Het zuiveren van riool- en ander afvalwater is één van de aan het Hoogheemraadschap opgedragen publieke taken. Het door de [complex] gezuiverde water is stedelijk afvalwater, afkomstig uit gemeentelijke, dus openbare, vuilwaterriolen, als bedoeld in artikel 1.1, eerste lid, van de Waterwet.
Zuivering van stedelijk afvalwater gebracht in een openbaar vuilwaterriool geschiedt, ingevolge het bepaalde in artikel 3.4 van de Waterwet, in een daartoe bestemde inrichting onder de zorg van een waterschap. Een zodanige inrichting kan, aldus de tweede zin van artikel 3.4 van de Waterwet, worden geëxploiteerd door het waterschap zelf dan wel door een rechtspersoon die door het bestuur van het waterschap met die zuivering is belast.
De rechtbank is van oordeel dat de overdracht van de exploitatie van de [complex] door het Hoogheemraadschap aan [belanghebbende] niet betekent dat de in artikel 3.4 van de Waterwet bedoelde zorg vanaf het moment van overdracht bij [belanghebbende] en niet langer bij het Hoogheemraadschap berust.
De rechtbank acht in dit verband van belang dat het Hoogheemraadschap de eigendom van de onroerende zaak heeft behouden en wijst erop dat het gebruik van de [complex] uitsluitend is gericht op de zuivering van stedelijk afvalwater, derhalve op uitvoering van de aan het Hoogheemraadschap bij wet opgedragen taak. Van enig gebruik voor andere doeleinden dan de zuivering van stedelijk afvalwater ten behoeve van het Hoogheemraadschap is geen sprake. De daadwerkelijke zuivering van het afvalwater vindt plaats op de wijze en volgens de normen als door het Hoogheemraadschap aan [belanghebbende] in de DBFO-overeenkomst opgelegd.
De met de uitvoering van het zuiveringswerk gemoeide kosten worden gedragen door het Hoogheemraadschap. Het Hoogheemraadschap is bij uitsluiting van alle anderen bevoegd om ter bekostiging van het werk een zuiveringsheffing op te leggen aan de heffingsplichtigen binnen het gebied van het waterschap. In de overeenkomst is bepaald dat het Hoogheemraadschap aan [belanghebbende] een vergoeding verschuldigd is voor de zuivering van het afvalwater. De hoogte daarvan wordt bepaald door de hoeveelheid gezuiverd afvalwater.

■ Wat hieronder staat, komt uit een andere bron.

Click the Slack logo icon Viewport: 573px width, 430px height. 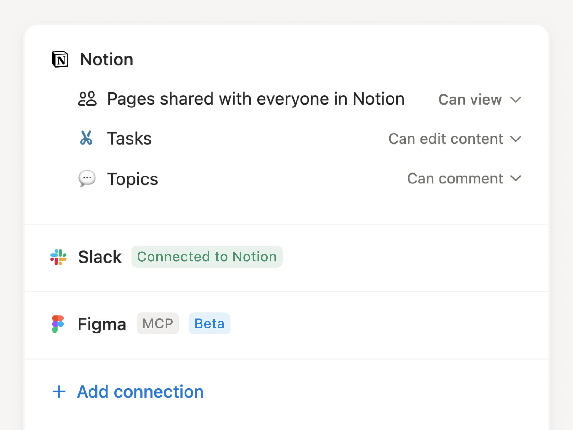(x=58, y=257)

De zorg en de verantwoordelijkheid voor de zuivering van het afvalwater, waarvoor de onroerende zaak is gebouwd en in stand wordt gehouden, berusten blijvend bij het Hoogheemraadschap. Dat het Hoogheemraadschap gebruik gemaakt heeft van de in de tweede zin van artikel 3.4, eerste lid, van de Waterwet gecreëerde mogelijkheid om de exploitatie over te dragen aan een derde, maakt dit niet anders. Er is immers sprake van overdracht van de exploitatie en niet van overdracht van de zorg. Gelet op de, hierboven beschreven, omstandigheden waaronder de onroerende zaak wordt gebruikt ter uitvoering van die taak, is de rechtbank van oordeel dat sprake is van beheer, als bedoeld in artikel 2, eerste lid, aanhef en onderdeel h, van de Uitvoeringsregeling uitgezonderde objecten Wet waardering onroerende zaken en artikel 220d, eerste lid, aanhef en onderdeel h, van de Gemeentewet en artikel 4, eerste lid, aanhef en onderdeel h, van de Verordeningen onroerende zaakbelastingen 2009, 2010 en 2011 van de gemeente Midden-Delfland.
De rechtbank vindt in de wetsgeschiedenis van artikel 220d van de Gemeentewet steun voor de opvatting dat de [complex] onder de uitzondering voor zuiveringstechnische werken valt. Ter verdediging van het wetsvoorstel, waarbij de oorspronkelijke vrijstellingsmogelijkheid werd voorgesteld, is door kamerlid Van Rossum, mede verantwoordelijk voor indiening van het betreffende amendement, aangevoerd dat heffing van onroerendgoedbelasting (thans: onroerendezaakbelasting) ter zake van door publiekrechtelijke lichamen beheerde zuiveringswerken enerzijds zou leiden tot een lager tarief voor de onroerendgoedbelasting, maar anderzijds tot een hogere verontreinigingsheffing, die zou moeten worden opgebracht door grotendeels dezelfde burgers die ook onroerendgoedbelasting betalen.